My proximity to this process means that my attention has now again turned to the philosophical. What is a good decision? How do we define what a good decision looks like? Is there a distinction between a good quality decision and the outcome of a good quality decision? “Decision quality” is the theory behind what a good decision making process looks like. Historically, decision quality is a concept that has come out of behavioural economics and applied to business decisions. But it is just as relevant to healthcare administration and policy. Some of the key themes of decision quality are: good decisions follow logical reasoning; people disproportionately come from a position of preferring the status quo; and that clear and transparent values are key.
“Decisions of real weight come to us later in our careers. That’s why it can take so long to see how relevant and current the humanities are to the world of management and business.”
The COVID vaccination programme was built on an ethos of asking what would need to be true to make something happen, not whether or not a decision was possible. Challenging status quo bias and being clear on core values were principles at the heart of what made the programme a success.
Any student of philosophy will recognise some of the concepts here. Counterfactuals, logical reasoning, and the importance of values. When thinking through a decision to be taken, I develop the chain of reasoning that supports it.

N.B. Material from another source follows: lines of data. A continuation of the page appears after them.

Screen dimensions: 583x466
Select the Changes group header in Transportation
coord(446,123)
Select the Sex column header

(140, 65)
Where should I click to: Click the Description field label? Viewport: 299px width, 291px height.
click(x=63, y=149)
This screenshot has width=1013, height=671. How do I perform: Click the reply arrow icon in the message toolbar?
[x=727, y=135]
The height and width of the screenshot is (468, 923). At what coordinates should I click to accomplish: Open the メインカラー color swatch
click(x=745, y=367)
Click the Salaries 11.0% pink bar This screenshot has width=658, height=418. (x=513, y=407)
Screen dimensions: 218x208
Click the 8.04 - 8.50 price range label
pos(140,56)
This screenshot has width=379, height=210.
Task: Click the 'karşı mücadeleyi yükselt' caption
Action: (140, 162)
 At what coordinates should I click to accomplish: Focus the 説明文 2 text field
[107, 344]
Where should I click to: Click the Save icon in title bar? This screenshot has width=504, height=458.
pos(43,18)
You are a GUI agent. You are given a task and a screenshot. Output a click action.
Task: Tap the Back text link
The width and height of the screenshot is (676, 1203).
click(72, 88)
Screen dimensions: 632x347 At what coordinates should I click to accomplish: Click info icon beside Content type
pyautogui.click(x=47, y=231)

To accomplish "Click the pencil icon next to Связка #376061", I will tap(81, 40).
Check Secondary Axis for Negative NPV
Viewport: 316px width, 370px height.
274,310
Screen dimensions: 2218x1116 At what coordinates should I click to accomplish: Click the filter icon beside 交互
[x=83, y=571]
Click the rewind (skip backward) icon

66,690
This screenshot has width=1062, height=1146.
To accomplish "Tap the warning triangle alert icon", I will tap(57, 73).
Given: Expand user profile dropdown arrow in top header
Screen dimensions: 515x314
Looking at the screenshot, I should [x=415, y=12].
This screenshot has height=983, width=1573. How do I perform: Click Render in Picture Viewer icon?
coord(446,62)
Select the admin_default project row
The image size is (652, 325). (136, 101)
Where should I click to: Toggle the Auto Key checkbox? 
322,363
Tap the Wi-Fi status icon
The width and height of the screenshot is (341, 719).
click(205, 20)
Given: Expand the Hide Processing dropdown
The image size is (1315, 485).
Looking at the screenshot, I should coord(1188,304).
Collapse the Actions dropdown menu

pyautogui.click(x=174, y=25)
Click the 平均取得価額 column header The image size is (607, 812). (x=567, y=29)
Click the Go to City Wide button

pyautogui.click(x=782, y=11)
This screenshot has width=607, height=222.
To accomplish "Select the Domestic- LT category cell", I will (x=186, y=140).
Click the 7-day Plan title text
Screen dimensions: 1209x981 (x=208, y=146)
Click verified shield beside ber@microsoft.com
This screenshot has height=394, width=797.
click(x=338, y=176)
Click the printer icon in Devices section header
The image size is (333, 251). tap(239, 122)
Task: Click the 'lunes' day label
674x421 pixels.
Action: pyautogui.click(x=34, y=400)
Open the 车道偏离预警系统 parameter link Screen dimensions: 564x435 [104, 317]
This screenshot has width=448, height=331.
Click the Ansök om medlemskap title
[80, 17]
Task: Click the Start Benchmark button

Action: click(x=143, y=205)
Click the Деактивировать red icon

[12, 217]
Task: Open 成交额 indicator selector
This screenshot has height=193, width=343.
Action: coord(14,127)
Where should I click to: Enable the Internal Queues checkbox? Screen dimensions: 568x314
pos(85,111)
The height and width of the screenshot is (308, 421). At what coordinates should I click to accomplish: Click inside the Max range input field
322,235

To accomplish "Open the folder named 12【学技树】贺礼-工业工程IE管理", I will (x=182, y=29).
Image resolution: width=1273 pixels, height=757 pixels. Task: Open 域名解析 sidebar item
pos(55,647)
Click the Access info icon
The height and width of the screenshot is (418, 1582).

Decisions of real weight come to us later in our careers. That’s why it can take so long to see how relevant and current the humanities are to the world of management and business. Through reflection and study of decisions, and the application of philosophical tools, we can improve the quality of decisions that institutions take. By doing so, we can give those decisions the best chance of surviving first contact with the world.
I am reminded of the anniversary of the University of York Philosophy department and how it had its own existential crisis in the ‘80s. If a different decision had been taken by the leadership, the department could have been shuttered, and York’s philosophy journey ended. But – instead – a positive decision was taken to embrace philosophical inquiry and learning and it has been allowed to develop and flourish and teach many more students like myself.”